• TEXT EXTRACT:
16th Century Colonial Conflicy in the Americas
By Ian Heath
When it became apparent, at the end of the 15th
century, that both Spain and Portugal considered their respective voyages of
exploration to give them undisputed claim to all newly-discovered lands, they
were prevailed upon by Pope Alexander VI to agree that Spain should take
possession of all undiscovered lands lying west of a meridian drawn some 370
leagues to the west of the Cape Verde Islands, while Portugal should have all
those to its east. Unexpectedly (and unintentionally) this was subsequently
found to have allotted one significant corner of the New World to the
Portuguese - namely Brazil, which was discovered in 1500.
Existing commitments in Asia and Africa rendered the
conquest and colonisation of Brazil a difficult proposition for Portugal, and
from the outset its claim to the region was hotly contested by the French, who
refused to acknowledge the validity of the Iberian powers' unilateral claim to
the undiscovered world. French ships had started to appear off the Brazilian
coast by 1504 at the latest, landing their crews to establish friendly
relations and alliances with the local Indians and to load up with the valuable
brazilwood which gave the country its name. The Portuguese had little choice
but to put up with these trespassers for several years, but finally felt
obliged to commence military operations against them following the
establishment of a permanent French trading post in 1516. The first shots in
this undeclared 'brazilwood war' were fired the same year, and it was to drag
on intermittently but inexorably for the remainder of the century.
Despite its frequent successes in the conflict,
Portugal's hold on Brazil remained tenuous, and prior to the 1540s the country
was as much French as it was Portuguese. However, both sides' resources were
limited in the extreme, which led to a heavy dependence on the military support
of local Indian tribes, the French in particular taking full advantage of their
own good relations with the natives at every opportunity. Up to 1,500 Tamoyo
Indians, for instance, assisted in the defence of the only substantial French
colony established during the century - 'Fort Coligny', on Guanabara Island
near modern Río de Janeiro - but were unable to prevent its destruction in 1560
by the Portuguese, who were accompanied by perhaps 2,000 Indian auxiliaries of
their own. And when, after two days of fighting, the survivors of its French
garrison slipped away to the mainland, it was their Tamoyo allies who gave them
sanctuary. This enabled the French to maintain a small but significant presence
around Guanabara Bay for several years more, assisting in the fortification of
several Indian villages and the emplacement of 'much artillery'. It took until
1567 for the Portuguese and their Tememinó Indian allies to raze the Tamoyo
forts and extirpate the 'many Frenchmen' found among their defenders.

• COMPLETE THE FOLLOWING:
[1] According to the passage on sixteenth-century colonial conflict in the Americas, how many Tamoyo Indians helped defend Fort Coligny?
[2] Write the next part of the passage on sixteenth-century colonial conflict in the Americas, picking up after its final sentence.
The entries after this point come from a separate source.

• MATERIAL SUPPLIED:
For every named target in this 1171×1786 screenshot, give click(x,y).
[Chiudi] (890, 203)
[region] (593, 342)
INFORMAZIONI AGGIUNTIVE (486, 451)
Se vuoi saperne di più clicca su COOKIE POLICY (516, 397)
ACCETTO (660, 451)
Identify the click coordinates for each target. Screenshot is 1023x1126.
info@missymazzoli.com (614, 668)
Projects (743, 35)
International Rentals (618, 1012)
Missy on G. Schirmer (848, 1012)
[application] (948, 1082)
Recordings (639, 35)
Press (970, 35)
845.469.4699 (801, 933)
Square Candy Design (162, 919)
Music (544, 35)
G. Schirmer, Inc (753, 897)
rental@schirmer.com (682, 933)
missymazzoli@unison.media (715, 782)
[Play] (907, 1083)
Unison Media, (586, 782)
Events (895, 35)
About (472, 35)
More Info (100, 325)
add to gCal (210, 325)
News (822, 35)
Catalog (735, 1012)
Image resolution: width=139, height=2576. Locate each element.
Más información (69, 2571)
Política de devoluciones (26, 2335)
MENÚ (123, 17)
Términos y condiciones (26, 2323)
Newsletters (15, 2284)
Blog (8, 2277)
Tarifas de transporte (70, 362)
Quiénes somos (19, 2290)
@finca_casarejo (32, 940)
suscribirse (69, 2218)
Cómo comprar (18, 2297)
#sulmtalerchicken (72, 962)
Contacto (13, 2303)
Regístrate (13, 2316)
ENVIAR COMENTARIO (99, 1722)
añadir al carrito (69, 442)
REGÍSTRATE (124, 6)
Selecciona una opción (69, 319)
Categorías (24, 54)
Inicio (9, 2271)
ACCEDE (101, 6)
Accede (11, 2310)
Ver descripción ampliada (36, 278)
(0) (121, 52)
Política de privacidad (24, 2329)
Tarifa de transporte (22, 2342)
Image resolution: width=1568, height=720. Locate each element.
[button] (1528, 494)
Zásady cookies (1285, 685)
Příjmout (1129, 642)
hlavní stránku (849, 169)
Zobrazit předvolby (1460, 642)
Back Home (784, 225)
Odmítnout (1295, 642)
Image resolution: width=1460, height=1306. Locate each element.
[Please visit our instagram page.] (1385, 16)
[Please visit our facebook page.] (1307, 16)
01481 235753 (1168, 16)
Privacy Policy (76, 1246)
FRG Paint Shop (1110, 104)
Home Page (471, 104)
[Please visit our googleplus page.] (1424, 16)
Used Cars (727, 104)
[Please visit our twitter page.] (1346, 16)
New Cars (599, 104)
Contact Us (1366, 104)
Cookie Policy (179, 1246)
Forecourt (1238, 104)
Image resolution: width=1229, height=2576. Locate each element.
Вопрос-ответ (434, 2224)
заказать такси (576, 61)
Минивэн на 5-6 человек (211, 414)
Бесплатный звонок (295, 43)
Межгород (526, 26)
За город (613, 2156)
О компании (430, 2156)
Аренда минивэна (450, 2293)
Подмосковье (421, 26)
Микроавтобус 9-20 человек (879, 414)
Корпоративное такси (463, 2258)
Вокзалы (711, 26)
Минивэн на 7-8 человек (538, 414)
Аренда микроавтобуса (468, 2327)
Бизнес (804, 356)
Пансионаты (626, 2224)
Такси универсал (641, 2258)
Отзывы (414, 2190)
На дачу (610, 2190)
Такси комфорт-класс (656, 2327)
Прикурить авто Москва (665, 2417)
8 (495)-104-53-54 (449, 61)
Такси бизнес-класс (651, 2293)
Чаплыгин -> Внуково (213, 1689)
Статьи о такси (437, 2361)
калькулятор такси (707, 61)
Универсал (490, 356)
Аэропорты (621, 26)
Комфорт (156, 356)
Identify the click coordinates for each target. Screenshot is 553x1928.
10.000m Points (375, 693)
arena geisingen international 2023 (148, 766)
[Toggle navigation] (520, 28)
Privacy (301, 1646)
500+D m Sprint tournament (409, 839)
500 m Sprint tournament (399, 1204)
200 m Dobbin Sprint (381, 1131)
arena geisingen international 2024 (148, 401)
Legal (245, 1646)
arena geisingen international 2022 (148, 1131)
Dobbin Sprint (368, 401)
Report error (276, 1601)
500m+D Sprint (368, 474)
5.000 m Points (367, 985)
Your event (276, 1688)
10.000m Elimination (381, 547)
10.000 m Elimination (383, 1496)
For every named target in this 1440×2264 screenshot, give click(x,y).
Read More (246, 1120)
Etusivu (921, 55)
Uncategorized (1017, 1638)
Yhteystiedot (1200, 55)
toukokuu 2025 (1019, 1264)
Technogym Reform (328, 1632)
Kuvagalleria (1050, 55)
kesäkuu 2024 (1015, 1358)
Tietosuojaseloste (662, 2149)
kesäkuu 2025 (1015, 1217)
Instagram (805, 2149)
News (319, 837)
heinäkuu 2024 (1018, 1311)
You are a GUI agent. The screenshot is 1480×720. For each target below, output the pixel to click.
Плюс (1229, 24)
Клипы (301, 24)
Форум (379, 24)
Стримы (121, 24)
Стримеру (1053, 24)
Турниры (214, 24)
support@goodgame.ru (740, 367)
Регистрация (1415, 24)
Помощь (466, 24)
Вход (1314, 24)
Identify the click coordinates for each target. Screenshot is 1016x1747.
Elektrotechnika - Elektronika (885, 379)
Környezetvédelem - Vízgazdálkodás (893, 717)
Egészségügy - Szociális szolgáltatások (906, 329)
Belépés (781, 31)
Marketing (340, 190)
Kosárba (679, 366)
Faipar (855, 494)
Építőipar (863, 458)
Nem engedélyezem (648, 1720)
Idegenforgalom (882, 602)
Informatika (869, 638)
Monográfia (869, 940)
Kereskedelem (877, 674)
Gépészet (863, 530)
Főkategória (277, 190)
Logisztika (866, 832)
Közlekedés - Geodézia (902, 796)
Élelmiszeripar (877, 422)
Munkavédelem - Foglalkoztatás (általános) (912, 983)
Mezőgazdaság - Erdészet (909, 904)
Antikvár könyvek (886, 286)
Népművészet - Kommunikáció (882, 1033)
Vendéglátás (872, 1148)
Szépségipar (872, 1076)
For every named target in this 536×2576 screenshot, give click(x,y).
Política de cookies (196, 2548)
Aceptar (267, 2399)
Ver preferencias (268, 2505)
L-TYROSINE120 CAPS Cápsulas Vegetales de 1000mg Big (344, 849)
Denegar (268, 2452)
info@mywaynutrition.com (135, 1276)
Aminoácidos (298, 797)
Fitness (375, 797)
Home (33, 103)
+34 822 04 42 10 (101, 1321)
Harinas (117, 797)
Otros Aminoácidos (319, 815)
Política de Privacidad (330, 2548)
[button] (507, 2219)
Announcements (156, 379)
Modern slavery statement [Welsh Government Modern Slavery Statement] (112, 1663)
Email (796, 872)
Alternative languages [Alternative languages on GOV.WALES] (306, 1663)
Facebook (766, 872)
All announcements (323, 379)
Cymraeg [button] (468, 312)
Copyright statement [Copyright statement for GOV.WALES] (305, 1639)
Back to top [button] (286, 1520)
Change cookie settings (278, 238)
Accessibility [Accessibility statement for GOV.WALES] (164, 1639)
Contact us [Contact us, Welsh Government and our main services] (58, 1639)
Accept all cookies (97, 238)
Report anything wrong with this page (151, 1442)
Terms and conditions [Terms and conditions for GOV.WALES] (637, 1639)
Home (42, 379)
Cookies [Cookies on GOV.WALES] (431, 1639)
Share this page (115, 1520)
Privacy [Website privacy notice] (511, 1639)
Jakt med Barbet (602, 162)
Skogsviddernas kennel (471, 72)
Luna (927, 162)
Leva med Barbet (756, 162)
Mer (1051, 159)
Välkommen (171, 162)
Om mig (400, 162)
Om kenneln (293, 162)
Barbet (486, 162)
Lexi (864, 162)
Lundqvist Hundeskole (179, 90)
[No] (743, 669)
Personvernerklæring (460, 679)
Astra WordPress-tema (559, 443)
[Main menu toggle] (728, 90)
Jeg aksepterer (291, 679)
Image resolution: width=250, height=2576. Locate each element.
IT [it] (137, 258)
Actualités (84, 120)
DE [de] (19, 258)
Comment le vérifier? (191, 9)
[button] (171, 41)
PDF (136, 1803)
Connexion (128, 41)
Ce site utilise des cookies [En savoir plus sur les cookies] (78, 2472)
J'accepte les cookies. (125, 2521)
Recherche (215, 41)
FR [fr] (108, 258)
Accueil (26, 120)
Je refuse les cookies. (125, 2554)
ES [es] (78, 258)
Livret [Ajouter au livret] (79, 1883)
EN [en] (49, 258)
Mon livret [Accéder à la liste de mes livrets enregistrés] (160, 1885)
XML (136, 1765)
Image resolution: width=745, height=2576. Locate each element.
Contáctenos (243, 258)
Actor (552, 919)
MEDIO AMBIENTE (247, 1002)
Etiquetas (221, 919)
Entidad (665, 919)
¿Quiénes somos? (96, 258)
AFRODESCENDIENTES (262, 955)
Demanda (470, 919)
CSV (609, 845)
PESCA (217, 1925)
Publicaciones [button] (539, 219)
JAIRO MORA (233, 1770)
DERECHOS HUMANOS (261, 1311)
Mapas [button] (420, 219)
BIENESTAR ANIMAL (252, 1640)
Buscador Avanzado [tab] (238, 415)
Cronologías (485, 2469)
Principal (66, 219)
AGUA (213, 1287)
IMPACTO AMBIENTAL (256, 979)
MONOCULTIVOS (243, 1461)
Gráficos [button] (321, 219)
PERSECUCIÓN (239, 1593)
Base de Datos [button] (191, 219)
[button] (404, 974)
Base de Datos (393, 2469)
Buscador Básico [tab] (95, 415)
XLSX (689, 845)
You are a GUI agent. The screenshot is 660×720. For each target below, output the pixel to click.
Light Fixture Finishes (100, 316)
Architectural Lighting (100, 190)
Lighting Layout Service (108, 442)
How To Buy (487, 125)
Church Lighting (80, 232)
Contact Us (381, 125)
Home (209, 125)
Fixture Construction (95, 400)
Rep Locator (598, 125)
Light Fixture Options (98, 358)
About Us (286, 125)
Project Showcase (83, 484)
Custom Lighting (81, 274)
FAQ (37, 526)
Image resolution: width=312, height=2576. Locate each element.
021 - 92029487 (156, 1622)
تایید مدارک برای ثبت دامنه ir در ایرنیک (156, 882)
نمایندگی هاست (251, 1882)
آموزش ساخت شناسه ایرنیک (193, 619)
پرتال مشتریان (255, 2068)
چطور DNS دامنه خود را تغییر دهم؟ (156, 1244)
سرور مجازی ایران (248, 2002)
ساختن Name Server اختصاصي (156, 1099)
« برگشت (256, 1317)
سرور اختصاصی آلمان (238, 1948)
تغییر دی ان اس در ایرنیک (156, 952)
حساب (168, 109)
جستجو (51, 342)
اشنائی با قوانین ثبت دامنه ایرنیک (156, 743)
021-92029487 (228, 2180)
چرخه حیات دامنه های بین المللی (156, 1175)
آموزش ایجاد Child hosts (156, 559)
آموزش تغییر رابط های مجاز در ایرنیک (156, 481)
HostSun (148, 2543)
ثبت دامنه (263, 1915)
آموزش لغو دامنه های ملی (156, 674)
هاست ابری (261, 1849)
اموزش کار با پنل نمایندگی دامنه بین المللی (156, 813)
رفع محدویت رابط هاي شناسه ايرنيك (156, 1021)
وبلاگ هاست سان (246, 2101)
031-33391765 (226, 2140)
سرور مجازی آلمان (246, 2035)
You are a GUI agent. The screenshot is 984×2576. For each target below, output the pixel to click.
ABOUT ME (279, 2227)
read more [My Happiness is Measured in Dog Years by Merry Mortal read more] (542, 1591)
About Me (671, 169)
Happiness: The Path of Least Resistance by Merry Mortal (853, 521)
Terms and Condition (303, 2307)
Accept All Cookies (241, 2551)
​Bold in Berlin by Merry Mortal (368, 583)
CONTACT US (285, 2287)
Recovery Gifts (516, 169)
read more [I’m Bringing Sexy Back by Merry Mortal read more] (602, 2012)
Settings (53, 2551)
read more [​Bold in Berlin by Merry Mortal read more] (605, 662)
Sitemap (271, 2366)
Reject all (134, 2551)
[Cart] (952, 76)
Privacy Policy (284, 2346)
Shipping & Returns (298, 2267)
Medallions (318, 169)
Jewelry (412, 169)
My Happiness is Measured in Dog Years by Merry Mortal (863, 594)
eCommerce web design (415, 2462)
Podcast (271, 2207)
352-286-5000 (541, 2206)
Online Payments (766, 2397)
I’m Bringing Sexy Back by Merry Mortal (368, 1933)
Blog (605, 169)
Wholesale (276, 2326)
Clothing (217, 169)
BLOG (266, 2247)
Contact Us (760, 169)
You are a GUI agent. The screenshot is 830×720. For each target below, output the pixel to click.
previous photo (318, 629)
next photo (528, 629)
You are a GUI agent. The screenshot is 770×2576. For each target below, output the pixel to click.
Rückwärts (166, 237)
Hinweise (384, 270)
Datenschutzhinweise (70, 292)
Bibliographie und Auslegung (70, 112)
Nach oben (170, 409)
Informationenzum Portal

• WRITTEN ANSWERS:
[1] Up to 1,500.

[2]
Despite the fact that the French and Tamoyo were
defeated repeatedly on land throughout the 1570s, and lost numerous vessels to
the Portuguese at sea, French ships nevertheless continued to frequent
Guanabara Bay in search of cargoes of brazilwood. However, the main theatre of
French operations nowshifted north to Paraíba and Sergipe, where Frenchmen seem
to have been encountered helping the Indians in almost every campaign that the
Portuguese launched against the Potiguara and Tupinambá tribes from the 1570s
until the end of the century. They were even present in sufficient numbers on
some occasions for their drums to be heard and French flags to be seen flying
among the Indians.
The ongoing failure of the Portuguese to
secure control of the entire coastline continued to cost them dear, enabling
the French to cling tenaciously to their precarious footholds and obliging the
Portuguese to rely on the dangerous sea route for communication, where monsoon
conditions frequently caused their forces to suffer unfortunate delays or
considerable losses. However, a successful campaign against the Tupinambá tribe
in 1589-90 finally secured them a land-route between Bahía and Pernambuco, and
enabled them to oust the French from Sergipe. The French nevertheless continued
to maintain a strong presence in Potiguara territory - the districts of Paraíba
and Río Grande do Norte at the northeast tip of Brazil - until the end of the
century. Even after the Portuguese had made considerable headway into this
region in 1597-99 almost a thousand miles of unoccupied coastline between Río
Grande do Norte and the mouth of the Amazon remained open to French traders,
and the French threat only came to an end with the elimination in 1615 of the
settlement they had constructed on Maranhão island in 1612.
THE INDIANS
The sheer volume of Indian tribes
bewildered early explorers with whom they came into contact in coastal Brazil.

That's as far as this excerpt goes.